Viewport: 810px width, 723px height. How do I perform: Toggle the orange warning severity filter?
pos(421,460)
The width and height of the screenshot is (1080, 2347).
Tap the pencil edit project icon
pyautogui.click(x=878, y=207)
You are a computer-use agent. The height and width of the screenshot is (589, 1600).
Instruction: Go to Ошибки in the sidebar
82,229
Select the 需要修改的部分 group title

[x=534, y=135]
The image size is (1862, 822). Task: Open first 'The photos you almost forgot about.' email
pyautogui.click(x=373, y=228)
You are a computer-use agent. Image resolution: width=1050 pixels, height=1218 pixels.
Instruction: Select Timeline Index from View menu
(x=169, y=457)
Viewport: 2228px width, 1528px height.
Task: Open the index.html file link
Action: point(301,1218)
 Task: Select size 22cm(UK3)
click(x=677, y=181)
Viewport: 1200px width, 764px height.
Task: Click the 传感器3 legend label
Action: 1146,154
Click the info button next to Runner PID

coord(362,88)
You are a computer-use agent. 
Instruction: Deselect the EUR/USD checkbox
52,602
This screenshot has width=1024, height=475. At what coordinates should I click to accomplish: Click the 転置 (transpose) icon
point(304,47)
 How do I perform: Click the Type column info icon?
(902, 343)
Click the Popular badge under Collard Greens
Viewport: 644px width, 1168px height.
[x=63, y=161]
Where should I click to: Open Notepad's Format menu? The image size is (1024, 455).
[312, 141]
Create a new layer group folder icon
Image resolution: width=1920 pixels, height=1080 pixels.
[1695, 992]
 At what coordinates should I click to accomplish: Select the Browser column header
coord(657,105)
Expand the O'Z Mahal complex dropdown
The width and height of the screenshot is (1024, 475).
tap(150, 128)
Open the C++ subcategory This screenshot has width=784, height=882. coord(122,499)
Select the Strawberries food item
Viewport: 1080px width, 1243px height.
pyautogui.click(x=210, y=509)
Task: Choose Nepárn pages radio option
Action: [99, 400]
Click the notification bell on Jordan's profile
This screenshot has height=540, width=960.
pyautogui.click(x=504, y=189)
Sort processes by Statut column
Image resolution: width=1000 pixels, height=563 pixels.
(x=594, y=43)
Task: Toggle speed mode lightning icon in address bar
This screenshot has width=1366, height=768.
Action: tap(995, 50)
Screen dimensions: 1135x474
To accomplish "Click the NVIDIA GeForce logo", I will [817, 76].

TASK REQUIREMENTS:
Give back the lines of the listing from the one with "Where should I" through the end, both included, exactly as written and with nothing added.

SOLUTION FOR THIS TASK:
Where should I click to: Open Notepad's Format menu? The image size is (1024, 455).
[312, 141]
Create a new layer group folder icon
Image resolution: width=1920 pixels, height=1080 pixels.
[1695, 992]
 At what coordinates should I click to accomplish: Select the Browser column header
coord(657,105)
Expand the O'Z Mahal complex dropdown
The width and height of the screenshot is (1024, 475).
tap(150, 128)
Open the C++ subcategory This screenshot has width=784, height=882. coord(122,499)
Select the Strawberries food item
Viewport: 1080px width, 1243px height.
pyautogui.click(x=210, y=509)
Task: Choose Nepárn pages radio option
Action: [99, 400]
Click the notification bell on Jordan's profile
This screenshot has height=540, width=960.
pyautogui.click(x=504, y=189)
Sort processes by Statut column
Image resolution: width=1000 pixels, height=563 pixels.
(x=594, y=43)
Task: Toggle speed mode lightning icon in address bar
This screenshot has width=1366, height=768.
Action: tap(995, 50)
Screen dimensions: 1135x474
To accomplish "Click the NVIDIA GeForce logo", I will [817, 76].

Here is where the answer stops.